WELLINGTON (Xinhua) – Scientists from New Zealand, China, Italy and France set off to undertake a six-week research voyage to Antarctica and the Southern Ocean on board New Zealand research vessel Tangaroa for its 13th voyage to Antarctica today.
The 21 scientists on board, supported by 19 crew members, will be studying ocean, atmosphere and ecosystem processes with the focus on establishing monitoring programmes for the newly created Ross Sea Region Marine Protected Area (MPA), a statement from the National Institute of Water and Atmospheric Research (NIWA) said yesterday.
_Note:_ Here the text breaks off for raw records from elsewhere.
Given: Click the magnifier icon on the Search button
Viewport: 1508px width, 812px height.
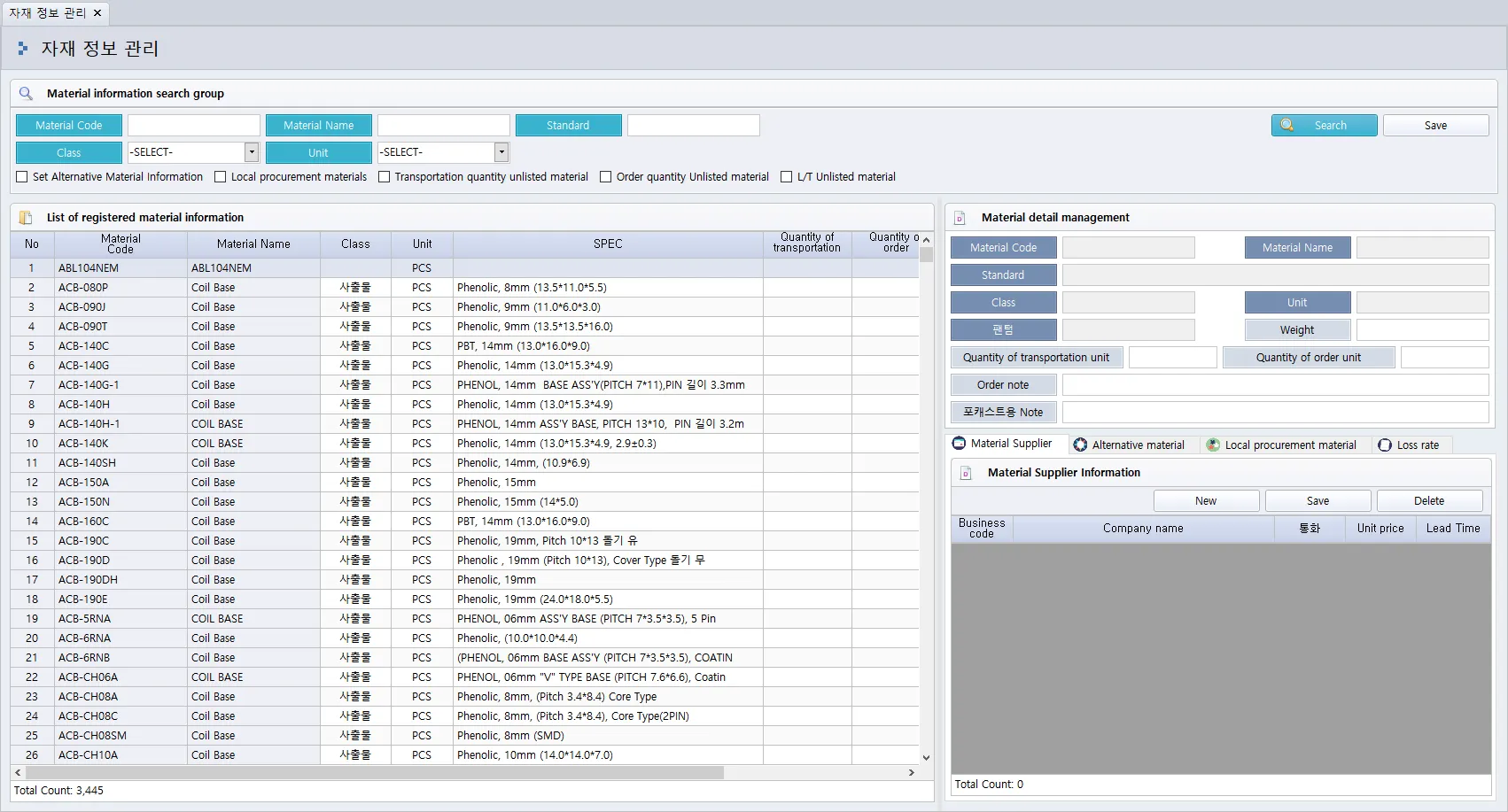Looking at the screenshot, I should [x=1287, y=125].
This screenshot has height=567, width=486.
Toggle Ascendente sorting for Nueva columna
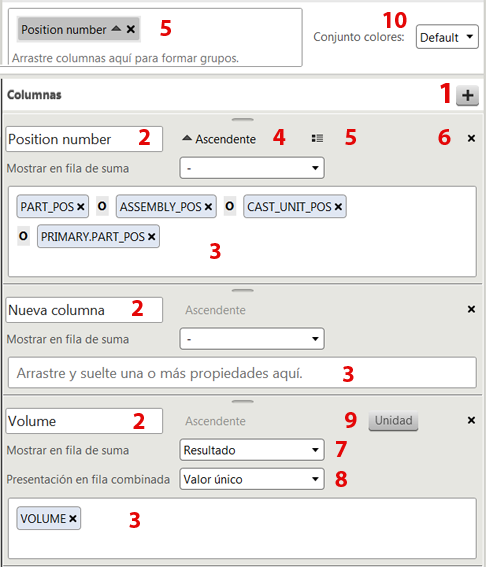point(216,310)
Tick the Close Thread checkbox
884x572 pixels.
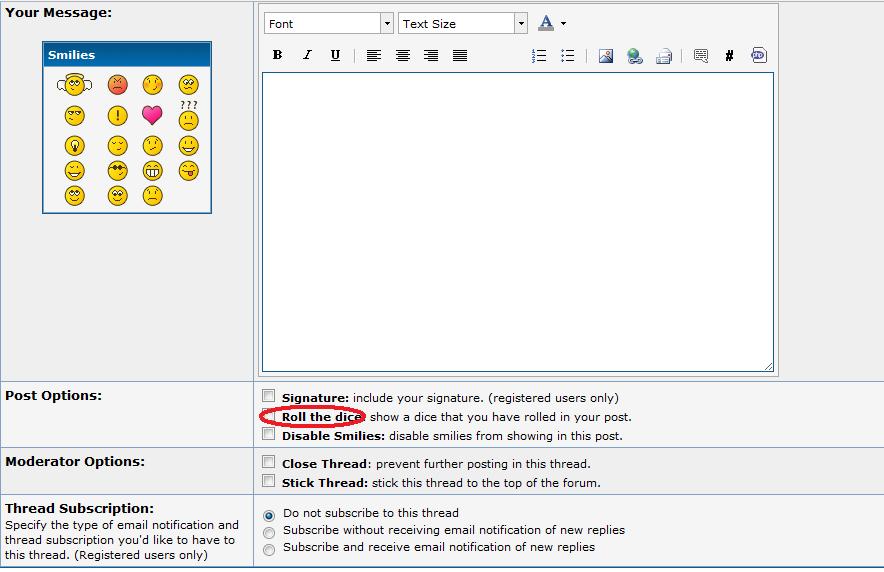tap(268, 463)

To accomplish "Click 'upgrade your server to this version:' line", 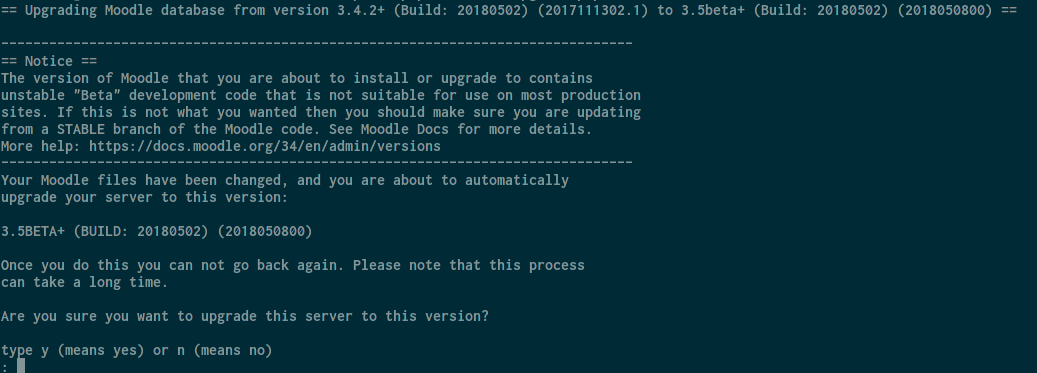I will [144, 197].

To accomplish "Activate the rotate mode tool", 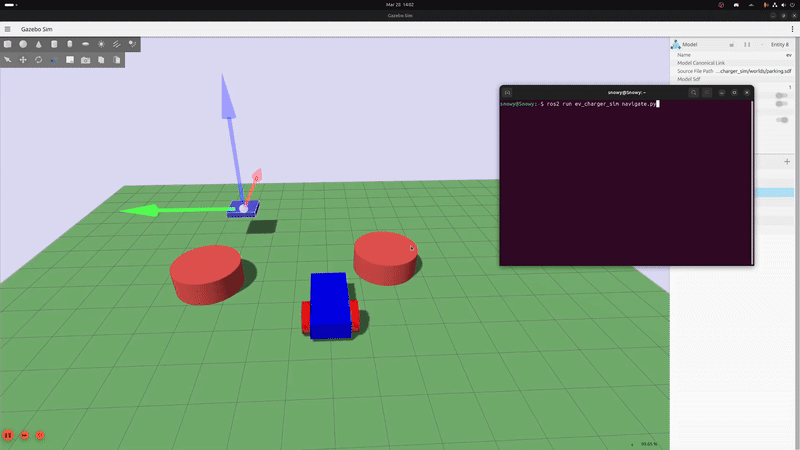I will coord(38,60).
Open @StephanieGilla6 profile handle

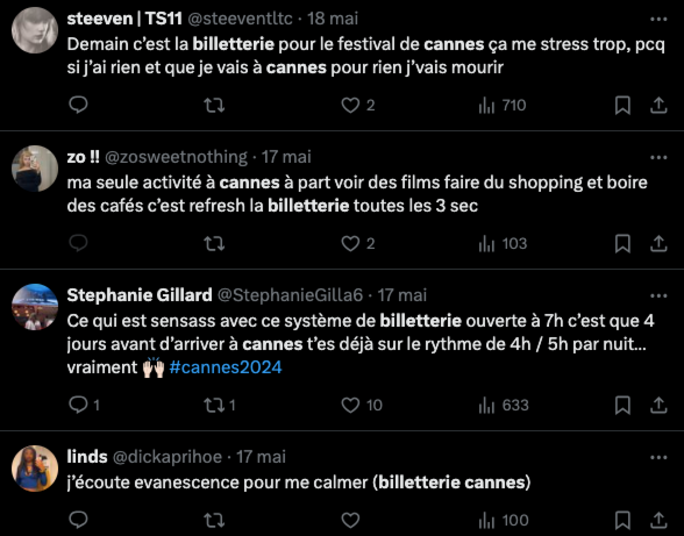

Voyage leader Richard O’Driscoll said the main aim of the trip is to increase knowledge about key processes in the Ross Sea and to provide baseline information about the MPA so that scientists can start to evaluate its effectiveness.
At over 1.55-million-square-km in size, the MPA is the world’s largest marine protected area. It comprises a range of zones from fully protected to special research zones, as well as areas left open to fishing.
“During the voyage we will be making a range of observations from the atmosphere and water column. We will also undertake some biological sampling of small fish and fish living close to the seabed that are potentially impacted by the toothfish fishery,” O’Driscoll said.
“It’s not about trying to predict a response but knowing how many are there so we can continue to monitor them over time,” he said.
There are international collaborations with American, Australian, and South Korean researches as well as the work of the onboard voyage participants from China, Italy and France, the voyage leader said.
The voyage is jointly funded by the New Zealand Ministry of Business, Innovation and Employment through the Ross Sea Research and Monitoring (Ross-RAMP) Programme, NIWA, and the University of Auckland.
This is the second of two linked NIWA voyages to this region, with the previous voyage in February and March 2018.
The Ross-RAMP Programme is laying the foundation for research on the cumulative effects of climate change and fishing that will be internationally significant, said NIWA Principal Scientist Matt Pinkerton.